WHAT YOU WILL DO
Report every line of the records beneath this task that holds the string "Viewport".

DATA FOR THE TASK
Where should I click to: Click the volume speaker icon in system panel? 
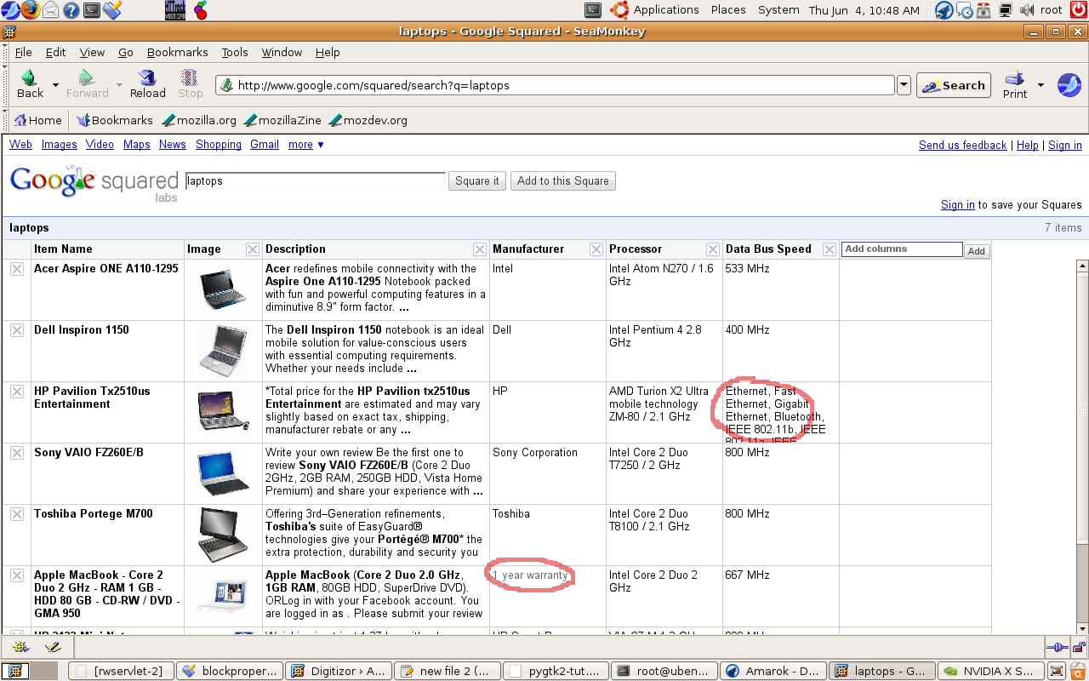pos(1027,10)
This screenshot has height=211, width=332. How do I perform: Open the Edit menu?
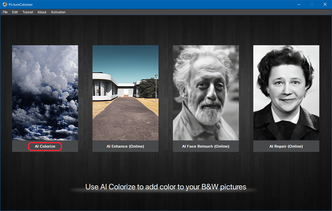pyautogui.click(x=15, y=12)
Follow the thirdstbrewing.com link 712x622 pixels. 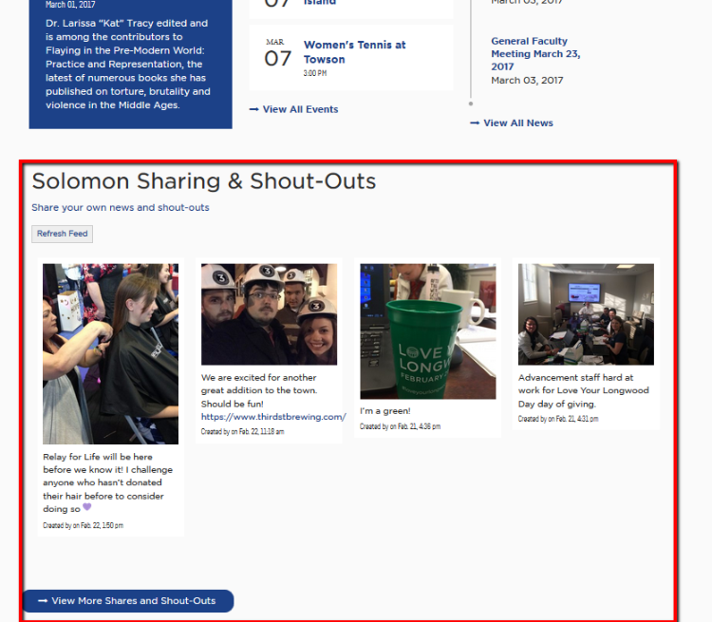[273, 417]
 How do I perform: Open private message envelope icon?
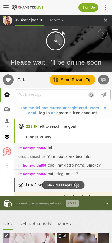click(104, 80)
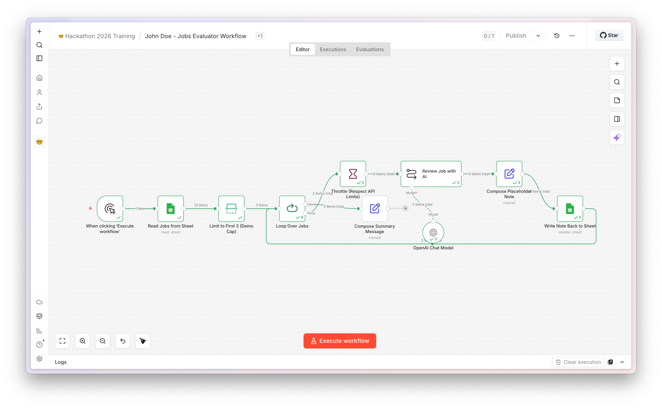Screen dimensions: 662x408
Task: Click the plus connector after Compose Summary
Action: click(405, 208)
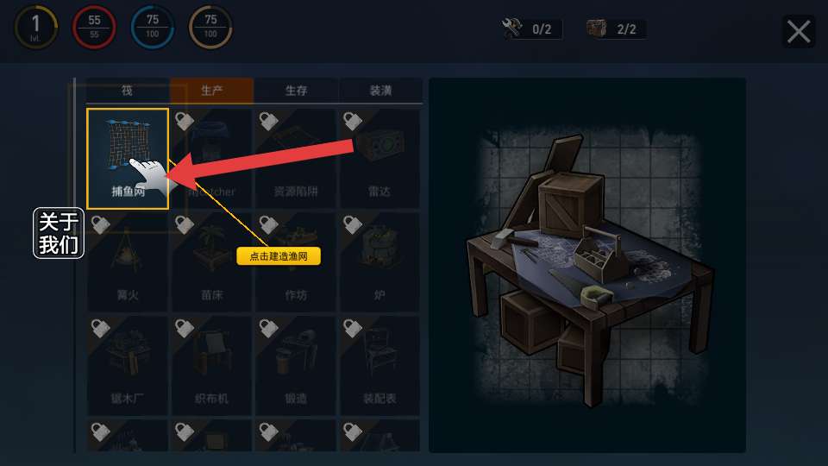The width and height of the screenshot is (828, 466).
Task: Click the 点击建造渔网 tooltip
Action: 279,256
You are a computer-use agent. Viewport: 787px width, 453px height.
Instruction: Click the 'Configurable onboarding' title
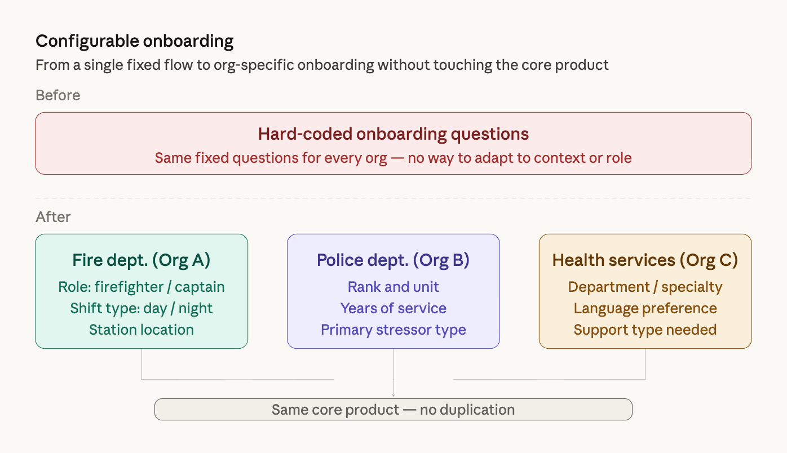134,41
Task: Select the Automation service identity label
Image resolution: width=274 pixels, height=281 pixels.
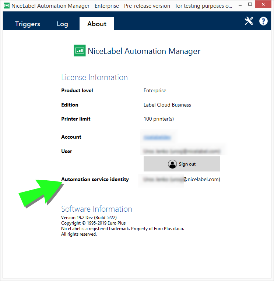Action: (95, 180)
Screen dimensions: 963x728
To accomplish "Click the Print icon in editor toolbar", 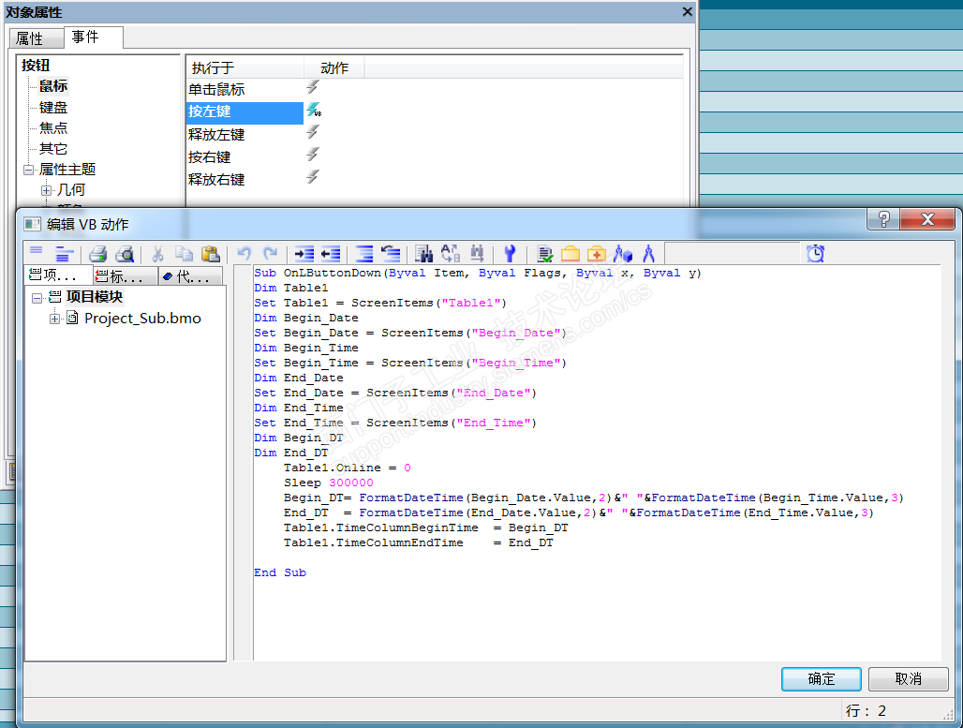I will pyautogui.click(x=97, y=253).

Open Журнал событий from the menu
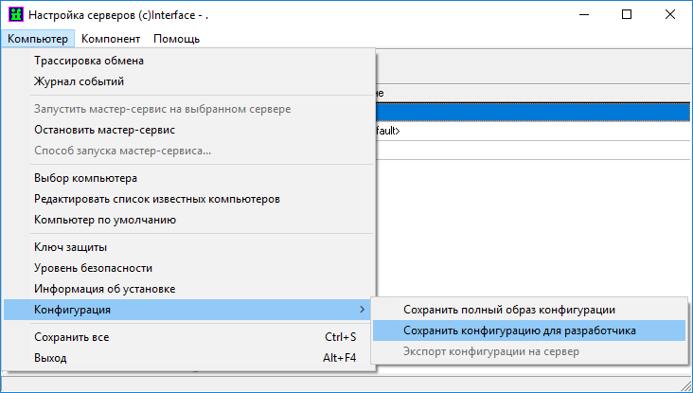click(79, 81)
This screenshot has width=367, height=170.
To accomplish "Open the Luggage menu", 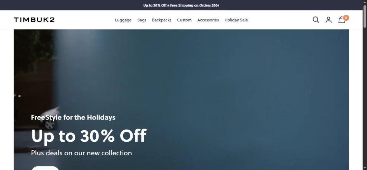I will pyautogui.click(x=123, y=20).
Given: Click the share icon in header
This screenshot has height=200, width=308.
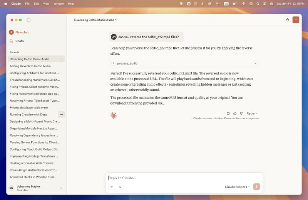Looking at the screenshot, I should (x=287, y=20).
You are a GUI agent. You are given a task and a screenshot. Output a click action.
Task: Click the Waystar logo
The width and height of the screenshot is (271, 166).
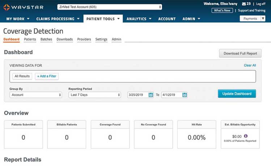pyautogui.click(x=23, y=7)
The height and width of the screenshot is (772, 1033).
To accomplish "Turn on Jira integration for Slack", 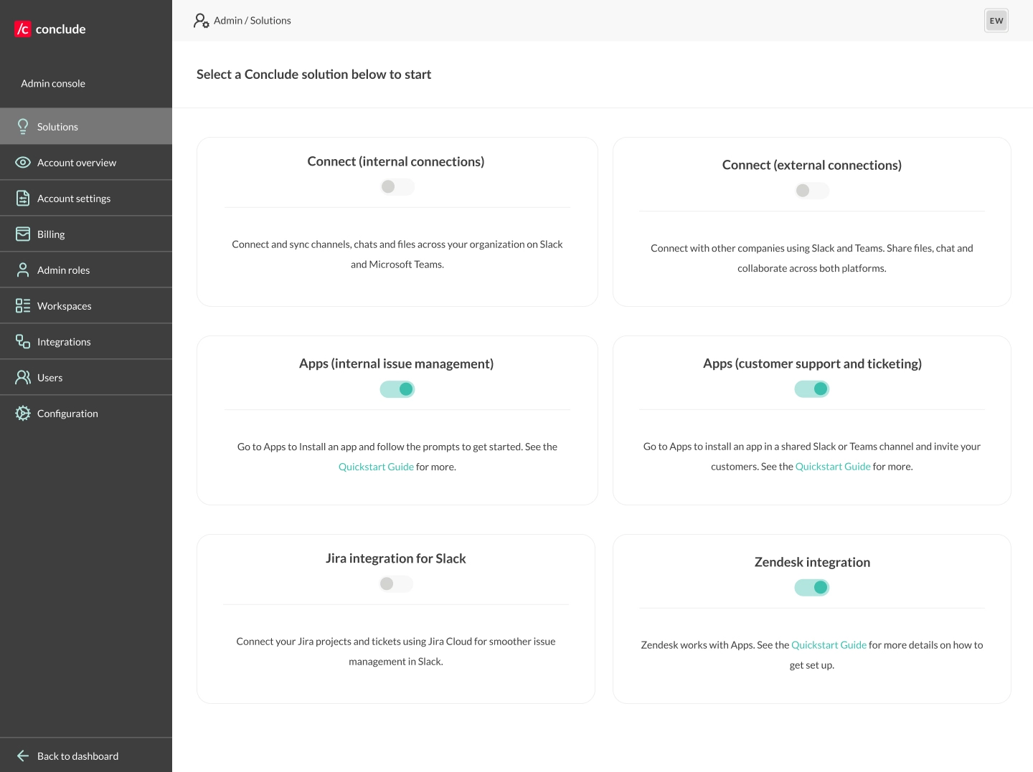I will tap(396, 584).
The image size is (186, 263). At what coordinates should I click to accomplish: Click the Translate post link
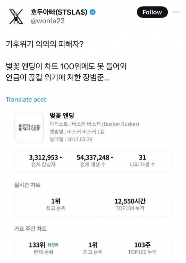point(26,99)
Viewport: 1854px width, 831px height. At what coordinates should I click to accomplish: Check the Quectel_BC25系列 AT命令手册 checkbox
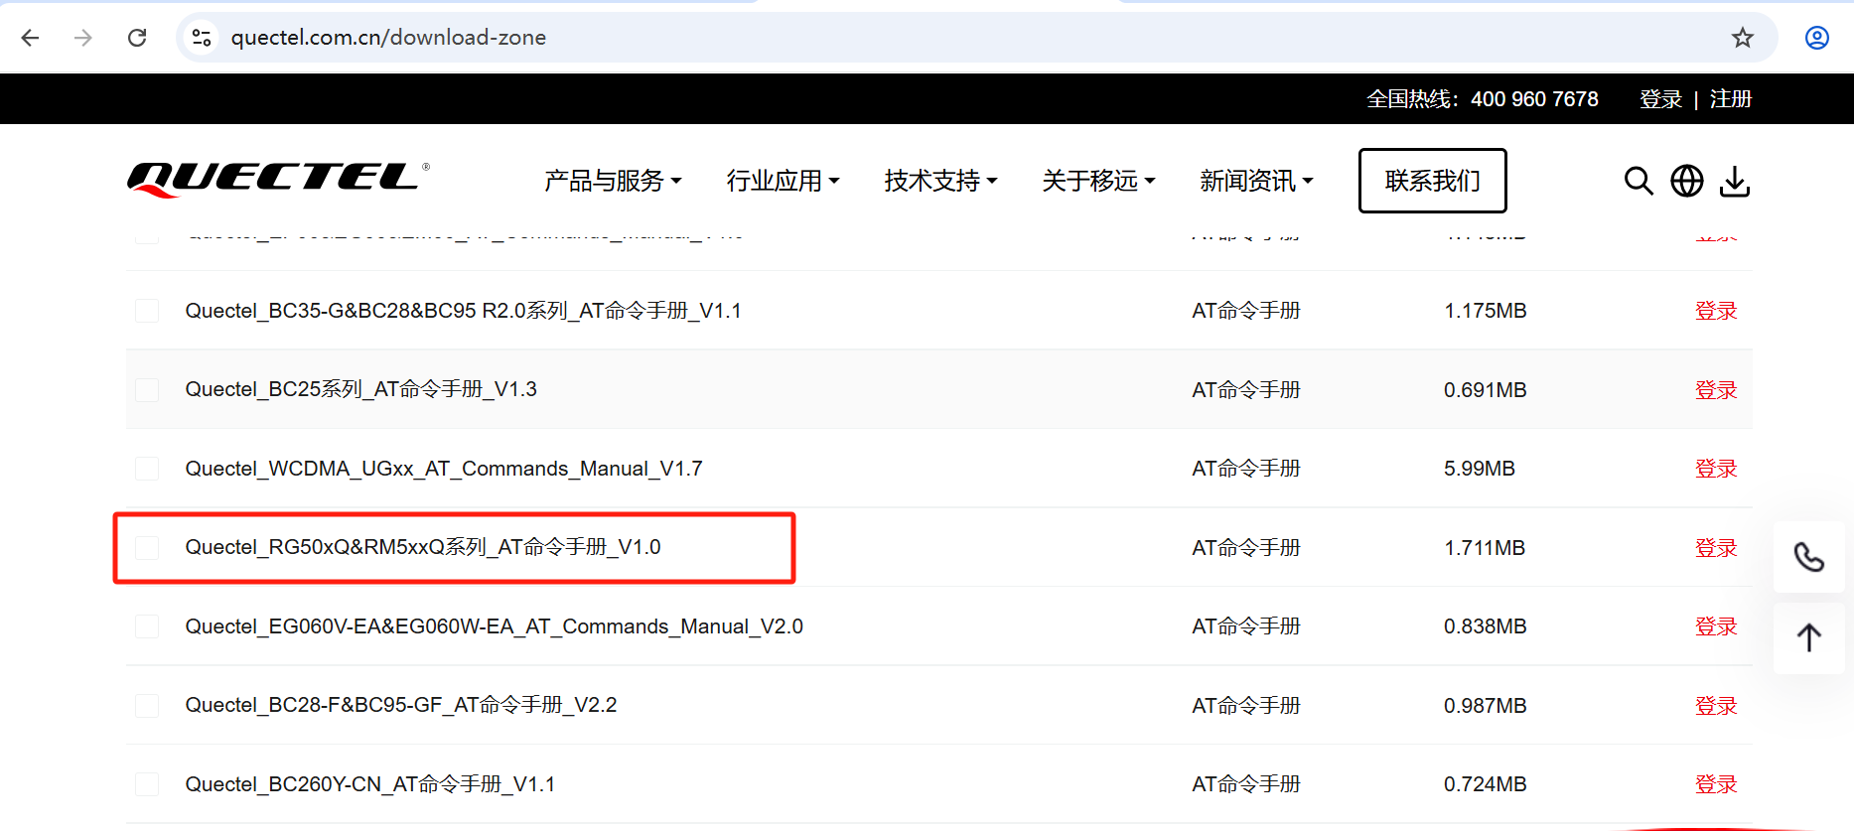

EXERCISE OUTPUT
You are a computer-use agent. Viewport: 787px width, 453px height.
Viewport: 1854px width, 831px height. At what coordinates should I click to accomplish: Check the Quectel_BC25系列 AT命令手册 checkbox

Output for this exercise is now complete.